__Exercise goal__. Take nothing but the lines from the one with "[region] (215, 1201)" through the one with "DENIMISH CLOTHING" in the entries below, both ends kept, and return them exactly with pictures left out.

=== Source material ===

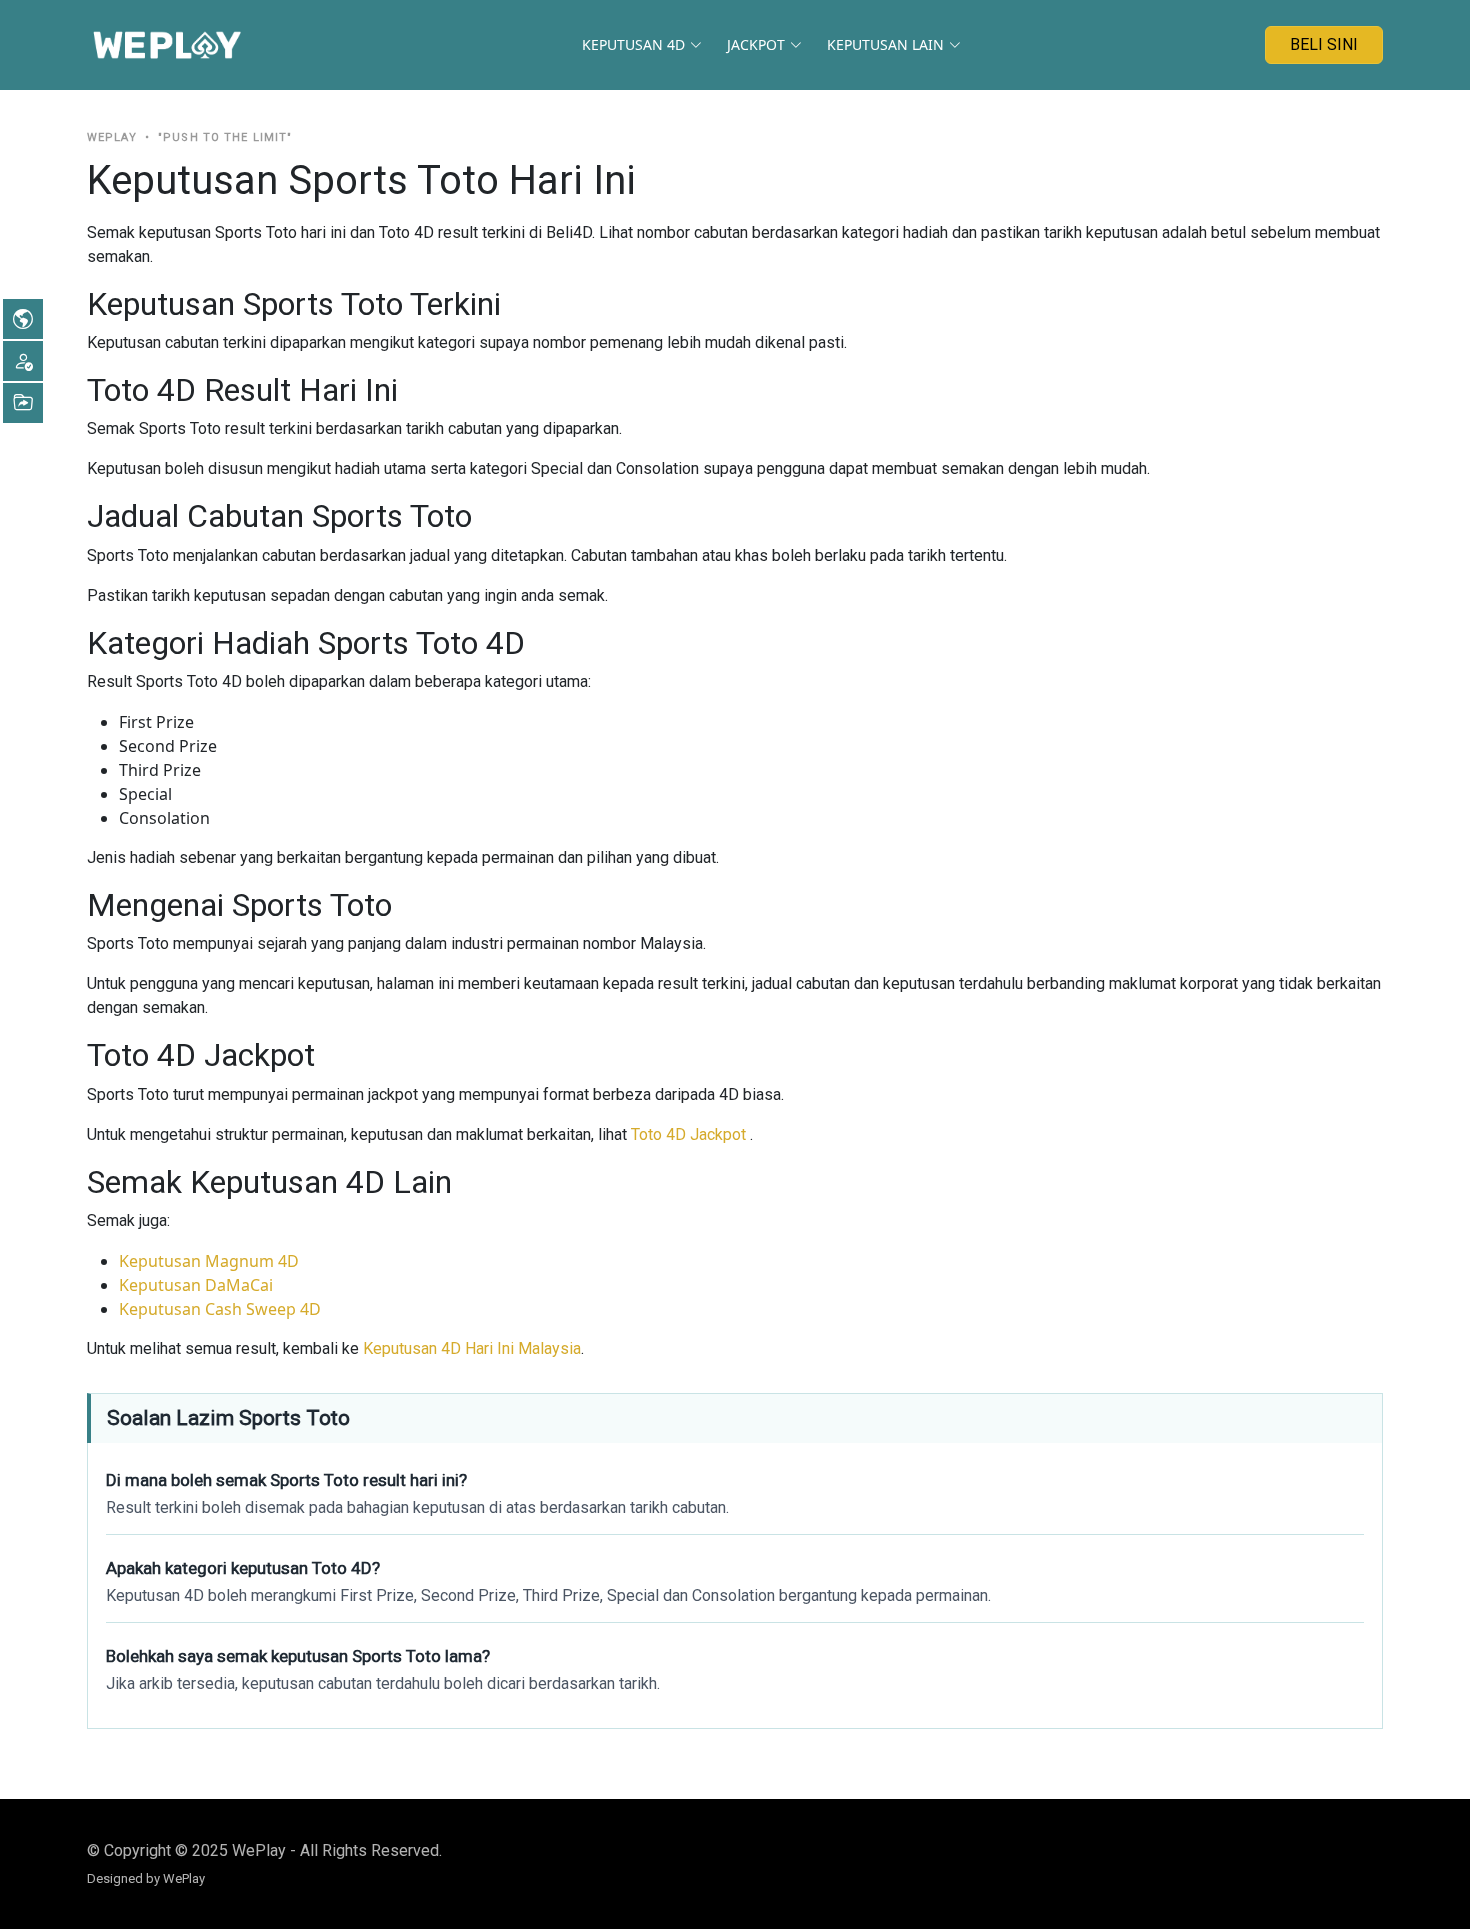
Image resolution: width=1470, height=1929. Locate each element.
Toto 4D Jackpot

===
=== Source material ===

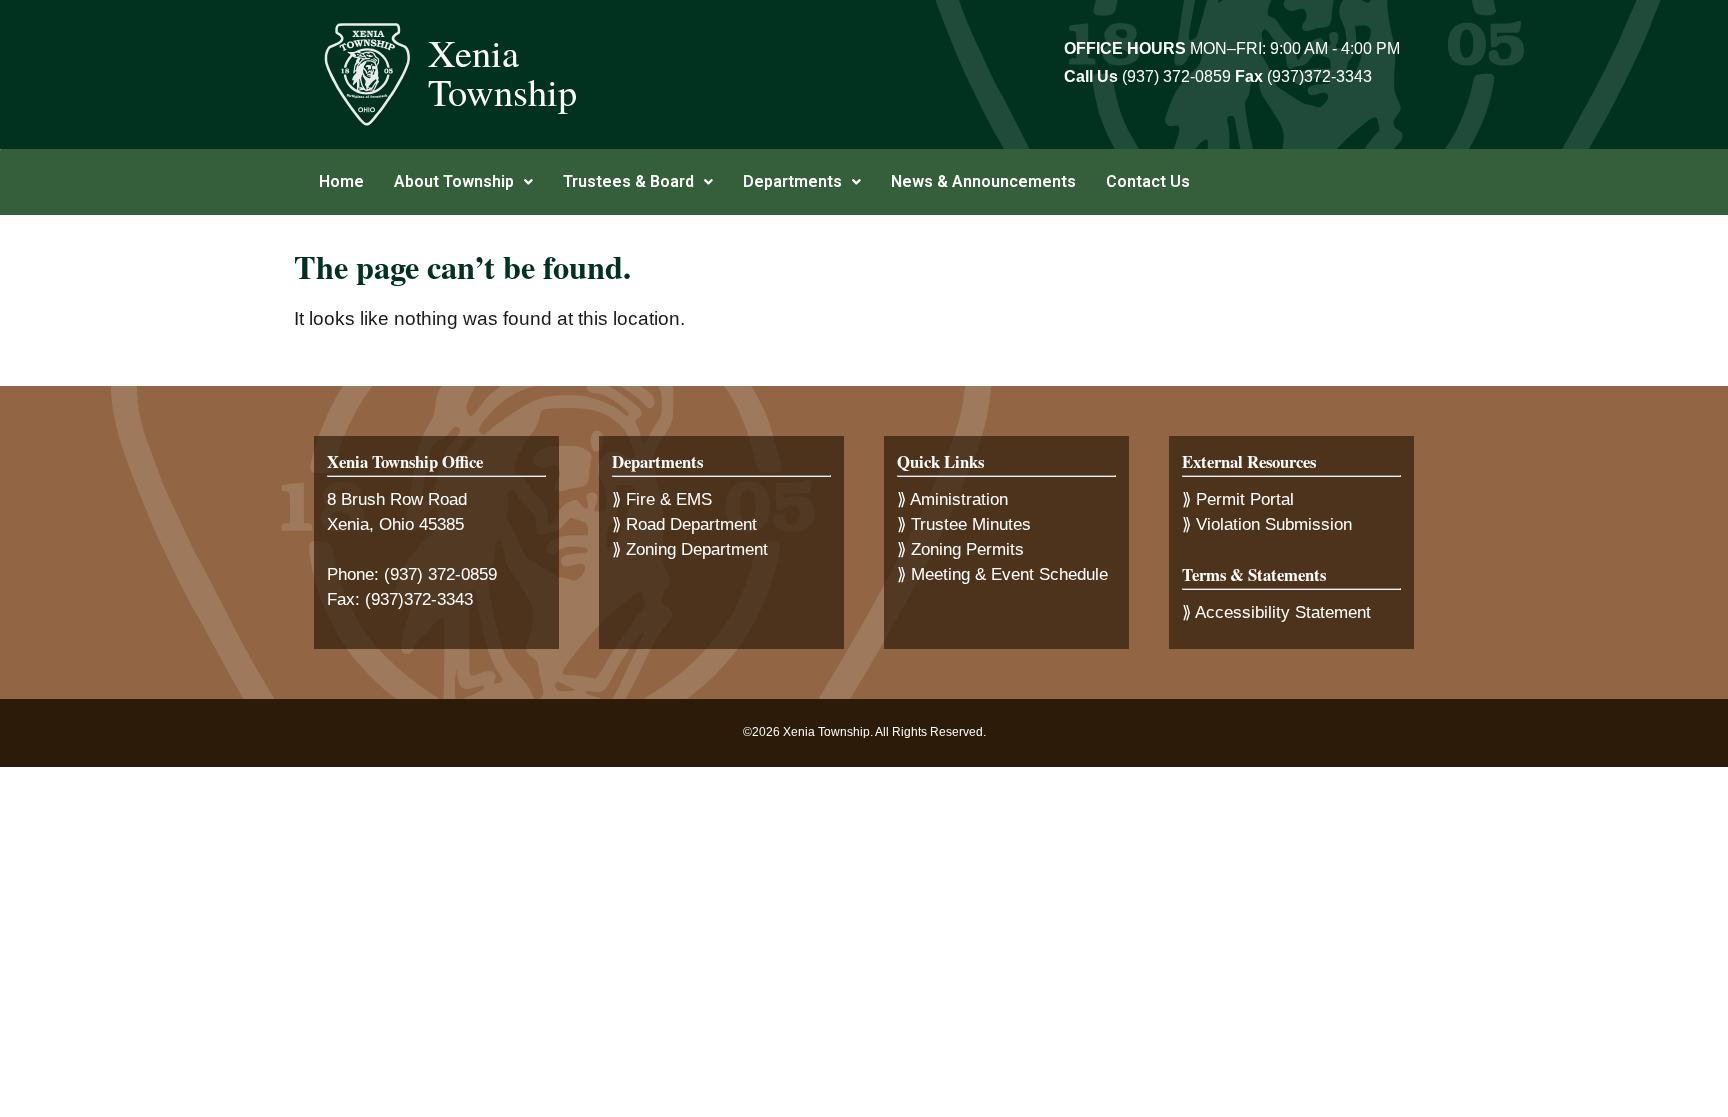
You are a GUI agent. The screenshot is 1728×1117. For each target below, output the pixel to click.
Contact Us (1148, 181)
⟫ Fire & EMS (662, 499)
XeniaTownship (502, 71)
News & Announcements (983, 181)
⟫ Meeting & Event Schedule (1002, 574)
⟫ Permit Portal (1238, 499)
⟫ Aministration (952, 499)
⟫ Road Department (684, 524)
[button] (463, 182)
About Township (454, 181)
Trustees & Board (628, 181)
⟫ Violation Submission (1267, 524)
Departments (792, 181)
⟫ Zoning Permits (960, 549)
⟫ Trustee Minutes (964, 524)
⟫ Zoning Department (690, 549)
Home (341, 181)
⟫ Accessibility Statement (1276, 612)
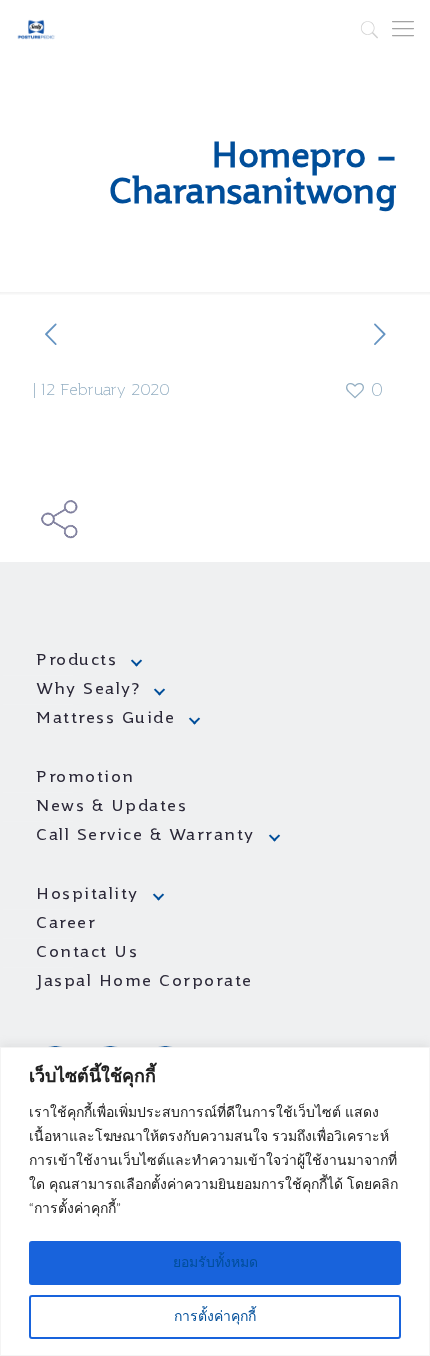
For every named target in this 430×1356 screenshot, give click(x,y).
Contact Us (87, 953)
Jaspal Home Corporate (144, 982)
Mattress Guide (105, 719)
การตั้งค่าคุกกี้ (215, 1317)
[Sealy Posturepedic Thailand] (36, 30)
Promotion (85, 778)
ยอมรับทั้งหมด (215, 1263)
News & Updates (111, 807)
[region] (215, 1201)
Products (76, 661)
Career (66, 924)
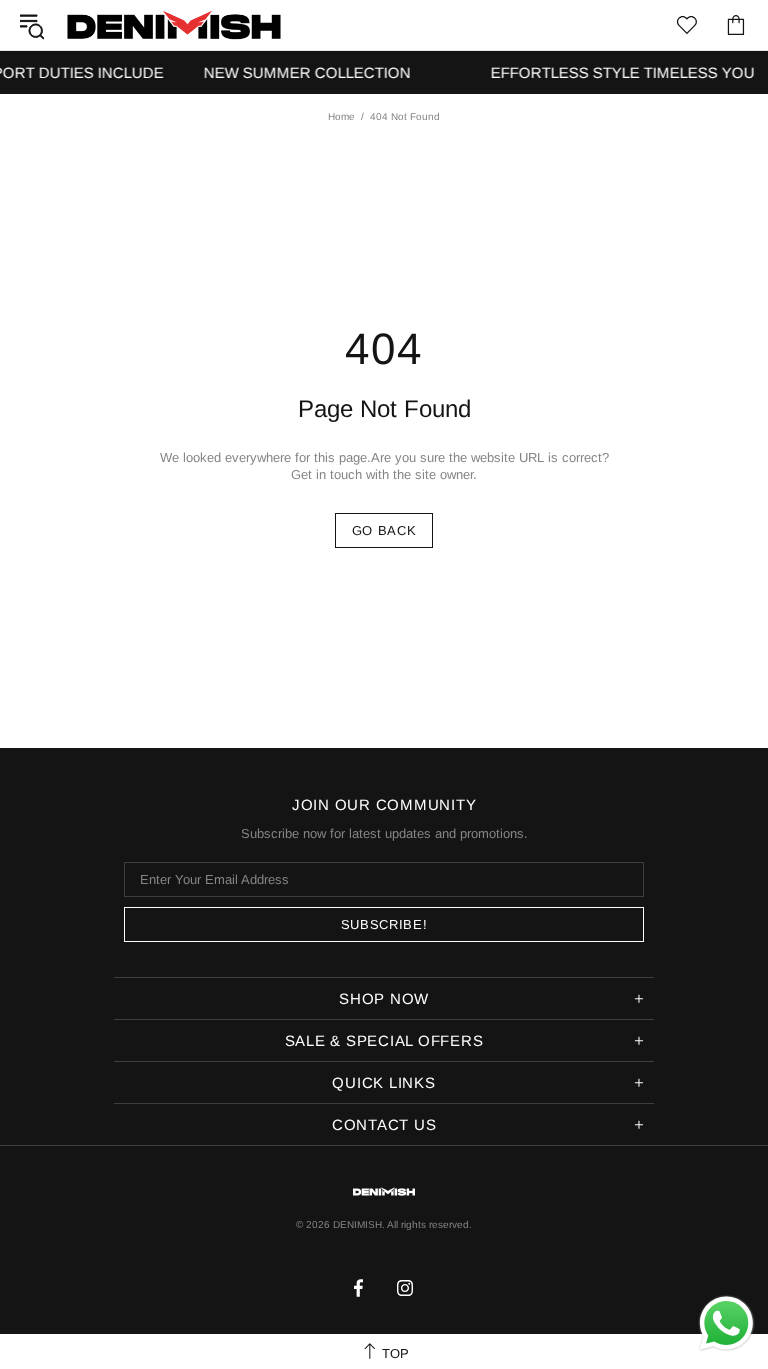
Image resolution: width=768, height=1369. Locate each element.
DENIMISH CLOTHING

===
=== Source material ===

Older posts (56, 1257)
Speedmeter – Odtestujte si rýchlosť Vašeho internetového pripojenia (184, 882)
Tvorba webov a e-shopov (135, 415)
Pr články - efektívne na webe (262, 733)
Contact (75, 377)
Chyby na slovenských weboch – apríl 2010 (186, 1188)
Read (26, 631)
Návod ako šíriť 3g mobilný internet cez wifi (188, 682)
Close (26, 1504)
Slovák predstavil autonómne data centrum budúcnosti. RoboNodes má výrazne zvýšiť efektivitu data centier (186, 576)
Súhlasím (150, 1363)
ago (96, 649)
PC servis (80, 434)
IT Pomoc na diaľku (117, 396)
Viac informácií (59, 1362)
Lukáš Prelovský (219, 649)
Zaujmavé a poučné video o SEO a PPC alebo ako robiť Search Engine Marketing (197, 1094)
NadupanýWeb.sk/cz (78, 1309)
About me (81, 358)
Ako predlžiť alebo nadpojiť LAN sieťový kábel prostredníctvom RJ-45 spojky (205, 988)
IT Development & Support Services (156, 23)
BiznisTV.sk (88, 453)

===

__Answer below__.
[region] (215, 1201)
Products (76, 661)
Career (66, 924)
Image resolution: width=768, height=1369. Locate each element.
DENIMISH CLOTHING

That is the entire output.